5 yo Just won't do her school work.

35 replies

BonzoDooDah · 31/01/2013 22:45

DD (5 yo, Year 1) has been a right pain in the neck for the last few months about doing her homework. Just will not do it without tantrums, arguments and shouting (on both sides). She'll do her reading which she loves though. I've been getting more and more stressed with this.

Today I collected her from school and the teacher asked for a word and said she has not been doing her work - refuses. All the others on her table are sitting round getting on with it and she is fidgeting, staring at the sky, messing about ... anything BUT doing her work.
Her set (top I think) have a special project to make a story book. She should be on page 6 (others are) but is on page 2.

She's bright (everyone has told us this since nursery) and the teachers say she is. She's in one of the top sets and the teacher says she wants to move her up a level with her work (but not out of the group) but can't because she hasn't demonstrated that she can do it (by bloody writing it down). Teacher is certain she is capable ... She's happy to read and wants to do that but just won't do any of the other stuff.


She's been given consequences - kept in at lunchtime etc - no difference at all and this is the threat now that she'll lose "Golden Time" - which is when she turned on the tears tonight - that's tomorrow it will be put in action. Teacher said she'll have to do her work during Golden Time instead of playing.
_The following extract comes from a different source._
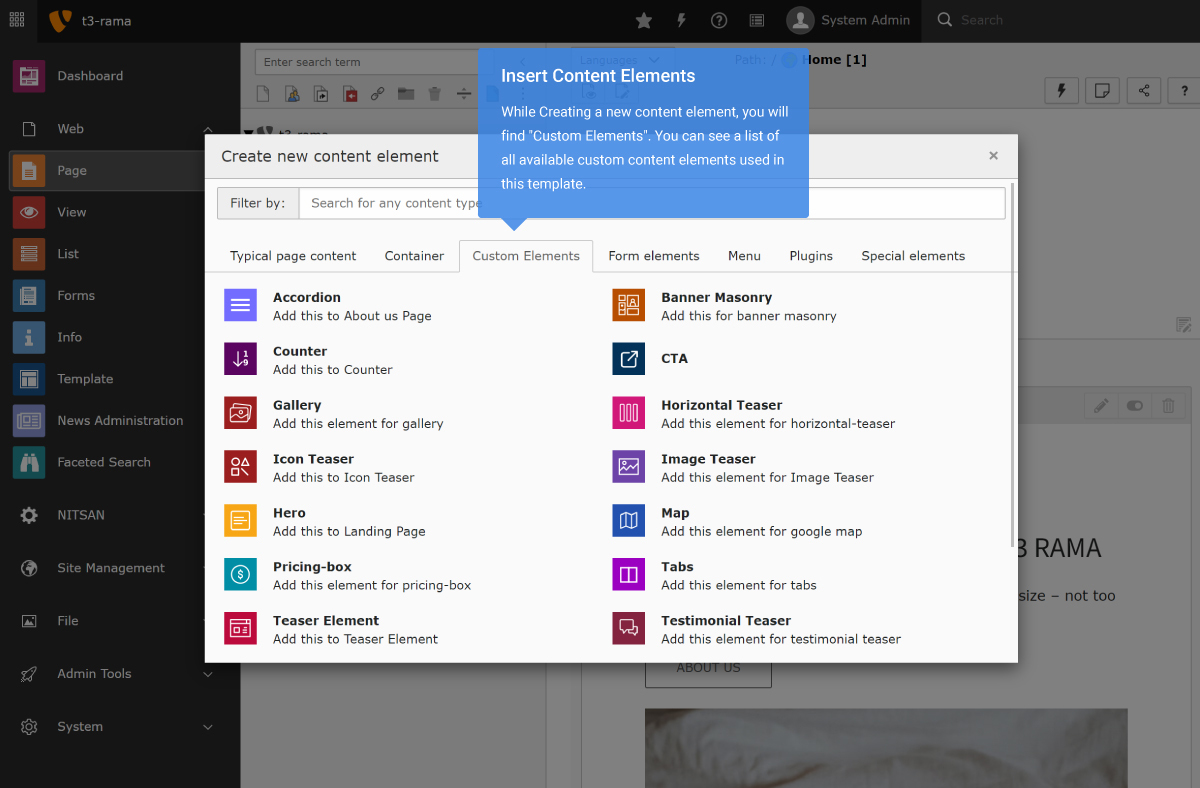Click the question mark help icon
The image size is (1200, 788).
pyautogui.click(x=718, y=20)
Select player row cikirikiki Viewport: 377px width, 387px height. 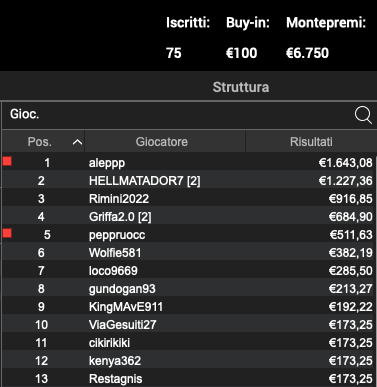pos(189,343)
So having had this discussion (her involved) we came home and she utterly completely refused to do her homework - 4 lines about her favourite toy (FFS). She spent 45 minutes NOT doing it and 5 minutes of real time writing it.
All the time she is not she is pulling faces, being really rude, throwing strops, getting up and down from her chair etc etc...

Yesterday (having seen a leaflet in the school) DH and I went on a Positive Parenting Course so we are working on NVC( non violent communication ) - improved communication from our side - but seriously - I wanted to lose it so much tonight. But I didn't and I didn't even shout - but she seemed to be pushing me TO actually shout at her.

She has enough sleep, eats well, has had her eyes tested, has lots of friends (knows about 90% of the school).

Help, help help ... anyone have ANY ideas what we can do???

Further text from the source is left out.